Yuhang Yao,Han Jin,Alay Dilipbhai Shah,Shanshan Han,Zijian Hu,Yide Ran,Dimitris Stripelis,Zhaozhuo Xu,Salman Avestimehr,Chaoyang He
2024-09-11
Abstract:Large language models (LLMs) have surged in popularity and are extensively used in commercial applications, where the efficiency of model serving is crucial for the user experience. Most current research focuses on optimizing individual sub-procedures, e.g. local inference and communication, however, there is no comprehensive framework that provides a holistic system view for optimizing LLM serving in an end-to-end manner. In this work, we conduct a detailed analysis to identify major bottlenecks that impact end-to-end latency in LLM serving systems. Our analysis reveals that a comprehensive LLM serving endpoint must address a series of efficiency bottlenecks that extend beyond LLM inference. We then propose ScaleLLM, an optimized system for resource-efficient LLM serving. Our extensive experiments reveal that with 64 concurrent requests, ScaleLLM achieves a 4.3x speed up over vLLM and outperforms state-of-the-arts with 1.5x higher throughput.
Distributed, Parallel, and Cluster Computing,Machine Learning
What problem does this paper attempt to address?

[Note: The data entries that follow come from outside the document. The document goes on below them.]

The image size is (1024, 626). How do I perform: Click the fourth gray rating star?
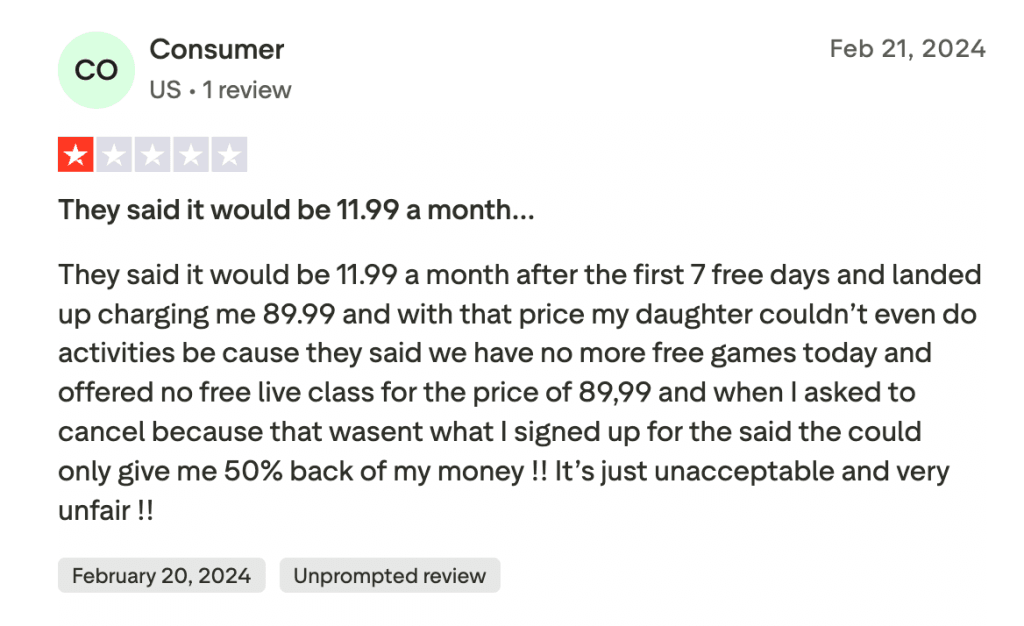pos(191,155)
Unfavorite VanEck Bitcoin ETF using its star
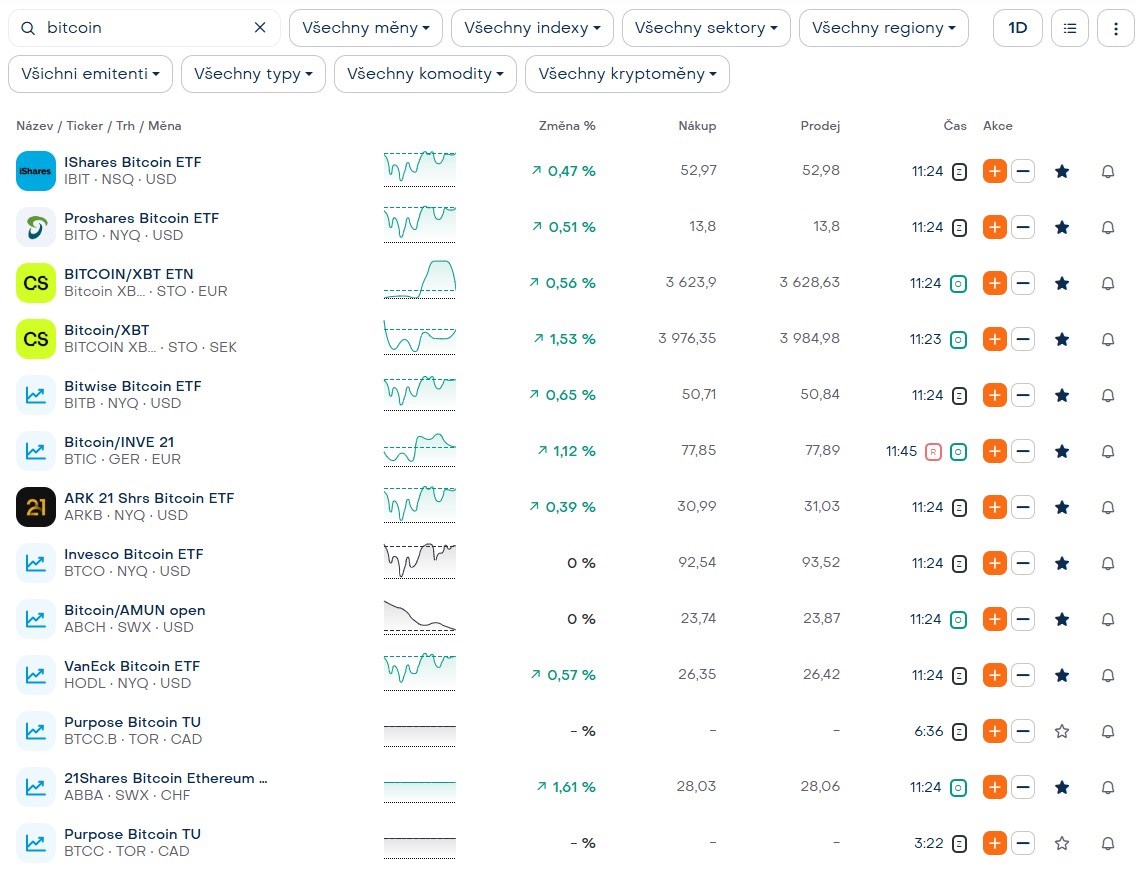Viewport: 1137px width, 869px height. (1062, 675)
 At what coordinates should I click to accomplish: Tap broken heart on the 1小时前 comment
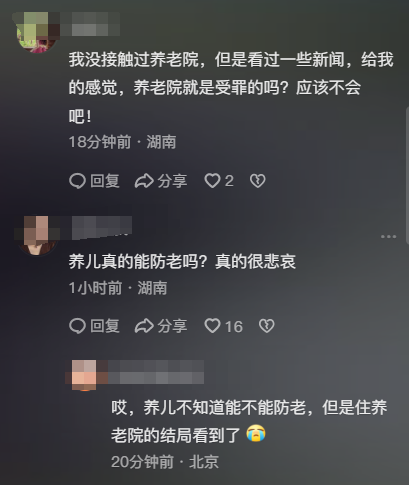267,326
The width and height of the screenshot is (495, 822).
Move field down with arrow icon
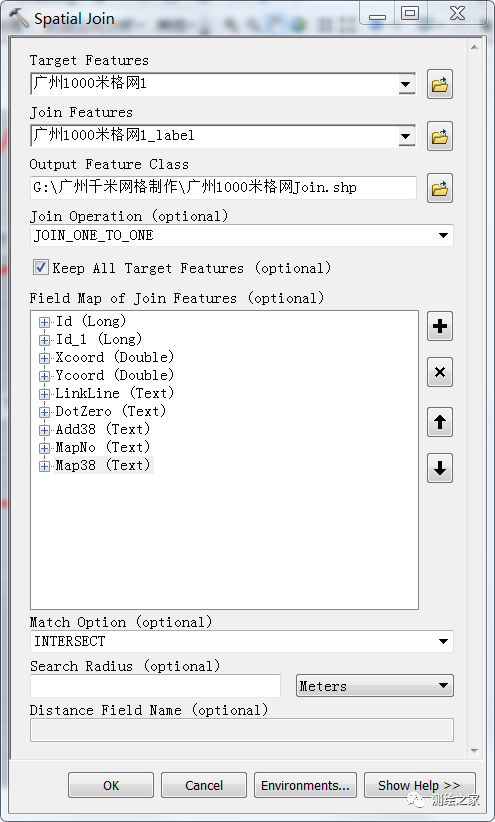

The paper attempts to address the issue of improving end-to-end efficiency in large language model (LLM) services, particularly in commercial applications. Specifically, the paper focuses on the following key issues: 1. **System Latency**: Existing research mainly focuses on optimizing local inference speed but neglects the end-to-end latency of the entire system. In practical applications, the latency of functional modules such as gateways and routing becomes the main bottleneck. 2. **High Concurrent Request Handling**: Commercial LLM applications need to handle a large number of concurrent requests, and the performance of existing solutions degrades significantly under high concurrency scenarios. 3. **Resource Utilization Efficiency**: LLM inference tasks are very computationally intensive and require a large amount of computing resources. Efficiently utilizing these resources to reduce costs is another important issue. 4. **Reliability and Security**: Commercial LLM services need to have fault tolerance capabilities, inference control mechanisms, and low-latency responses to ensure a good user experience. To address these issues, the paper proposes an optimization framework called **ScaleLLM**, which aims to improve the end-to-end efficiency of LLM services through the following methods: - **Optimizing the Inference Engine**: Reducing inference latency and increasing throughput through methods such as model parallelism, quantization techniques, and continuous batching. - **Optimizing the Gateway**: Implementing the gateway using the high-performance Rust language, optimizing network I/O and CPU-intensive tasks to improve the ability to handle high concurrent requests. - **Dynamic Load Balancing**: Designing a dynamic load balancing system that selects the appropriate resource configuration based on different levels of concurrent requests to ensure high performance under varying loads. The paper validates the performance advantages of ScaleLLM under different concurrent request scenarios through detailed experiments, particularly highlighting that ScaleLLM significantly outperforms existing solutions in high concurrency scenarios.